> Source passage:

BEGIN

Immigration advocates say that not only has Title 42 done more harm to public health than good, but the rule has been applied selectively. U.S. Customs and Border Protection have stopped migrants about 1.7 million times in the current federal fiscal year, which started Oct. 1. About half of those stops resulted in an expulsion under Title 42, according to the agency. About 65% of those were people from Mexico, while the vast majority of other expulsions involved people from El Salvador, Guatemala, and Honduras. In April, however, American authorities temporarily allowed Ukrainians in Mexican shelters to enter the U.S.
In many ways, the Alpizar family’s medical story isn’t the most extreme. Other migrants have immediate, life-threatening needs. In 2019, after five months waiting in a shelter, a Ugandan woman died in a Juárez hospital — the same week officials processed her asylum request. She died from sepsis, pneumonia, and tuberculosis, according to an autopsy.
Alpizar’s situation reflects how U.S. immigration policy has outsourced migrant care to Mexico, said Jeremy Slack, an immigration researcher at the University of Texas-El Paso, who first met Alpizar during a weekly visit to Leona Vicario.
Federal courts have delayed or blocked the Biden administration’s attempts to lift some immigration policies. In May, days before Alpizar started her journey, a federal judge prevented the Biden administration from halting the Title 42 order.
Some nonprofits, meanwhile, seek to help migrants access care during their border waits. Hope Border Institute, a Catholic nonprofit, started a fund to assist them in seeing private doctors, paying for hospital stays, filling prescriptions, and covering transportation to appointments.
When a doctor advised Alpizar to put her son on a special diet, the family initially went shopping to buy him food not available in the shelter, which houses about 600 people. Later that day, however, when they checked a refrigerator that shelter residents share, the fruit and yogurt were gone. Pablo now shops three times a week, buying only small amounts to keep his son fed.
Then, in late July, a shelter doctor diagnosed José with conjunctivitis and gave him antibiotic eyedrops. Shortly afterward, his sister, Zoe, tested positive for covid, and the family was sent to the shelter’s isolation ward.

END

> Study material:
BEGIN

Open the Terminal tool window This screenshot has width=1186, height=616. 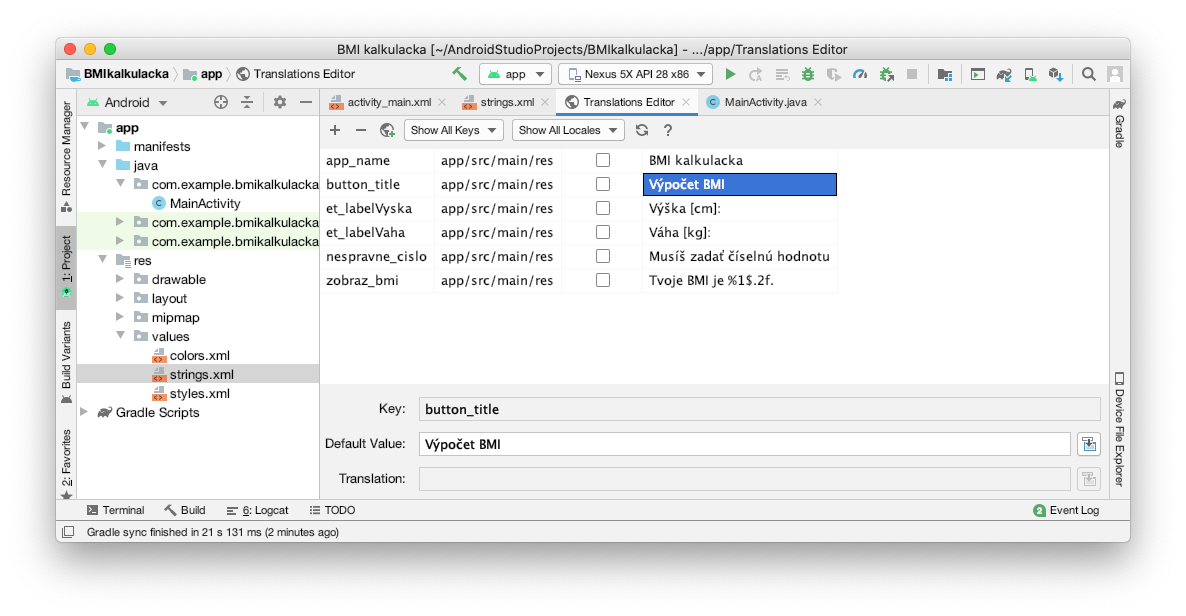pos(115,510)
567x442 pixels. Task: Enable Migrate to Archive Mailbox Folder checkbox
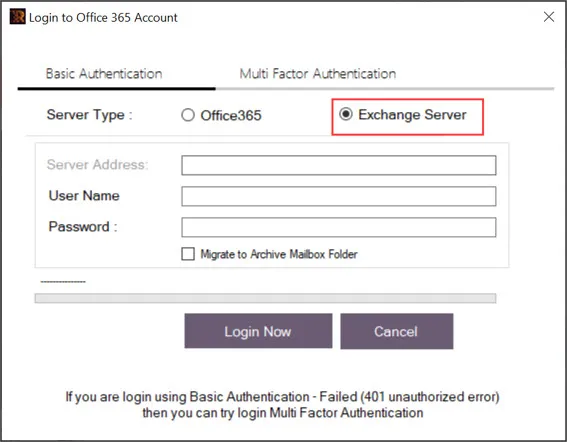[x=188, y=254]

END
BEGIN

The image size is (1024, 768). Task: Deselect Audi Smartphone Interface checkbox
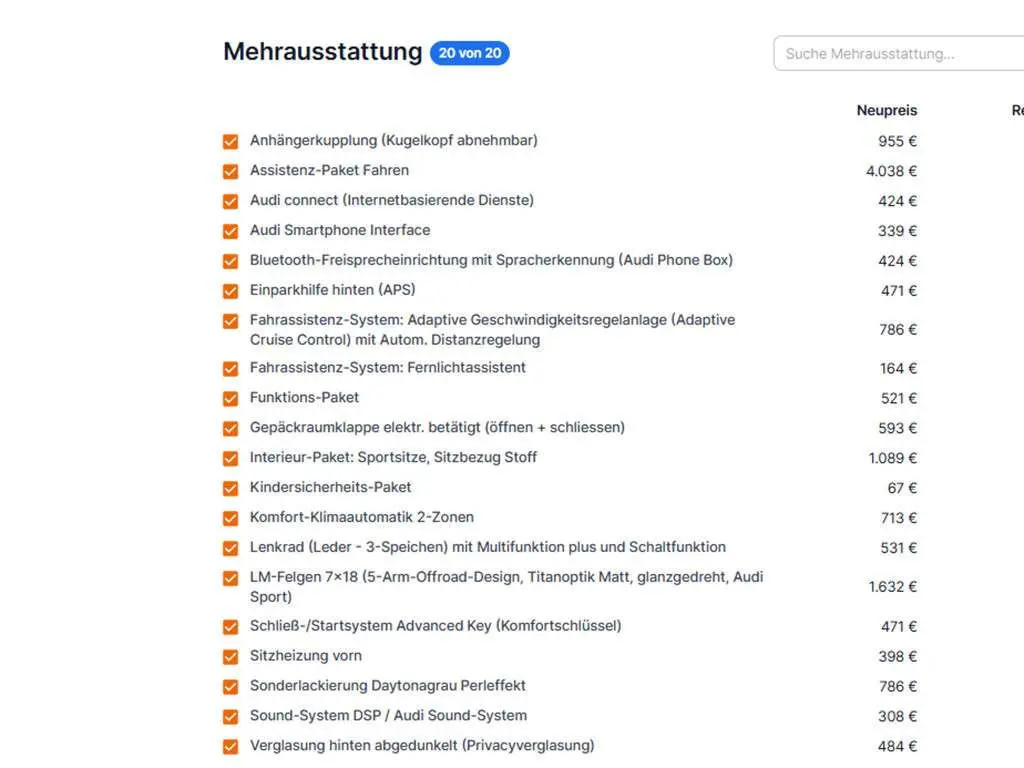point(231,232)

END
BEGIN

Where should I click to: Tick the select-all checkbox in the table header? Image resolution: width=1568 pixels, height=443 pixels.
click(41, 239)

END

> Activity list:
a) List every illness or medical condition named in the passage on migrants' medical care.
b) Continue the passage on migrants' medical care from the point where it stops.

> Responses to the exercise:
a)
- sepsis
- pneumonia
- tuberculosis
- conjunctivitis
- covid

b)
Gastrointestinal issues, respiratory illnesses like covid, and skin conditions are common in congregate facilities, like shelters, where people are packed into tight quarters, said Dr. Julie Linton, co-chair of the American Academy of Pediatrics’ Council on Immigrant Child and Family Health. She has treated many newly arrived kids who had multiple parasitic infections because they lacked clean water or access to sanitary conditions during their journey.
José could have something even more serious, but specialty care and testing are not available to migrants, said Dr. Bert Johansson, an El Paso pediatrician who volunteers in Mexican shelters.
Or José may just need a stable place to recover.
Chronic stress suppresses the immune system, which makes infections more likely and recovery harder, Linton said. The long waits are also causing or intensifying existing trauma, said Marisa Limón, senior director for advocacy and programming at the Hope Border Institute. Mental health ailments are among the most common health conditions for people in shelters and detention centers, said Linton.
In July, Las Americas officials told Alpizar that she would have to wait at least eight to 10 weeks before learning whether her family would be granted an exemption.
Alpizar has considered crossing illegally but doesn’t have the funds. A sense of desperation has led migrants to make that dangerous journey.
The lack of legal pathways to seek asylum “makes people take more risks, in more dangerous areas,” said Eddie Canales, director of the South Texas Human Rights Center. “The border is a graveyard.”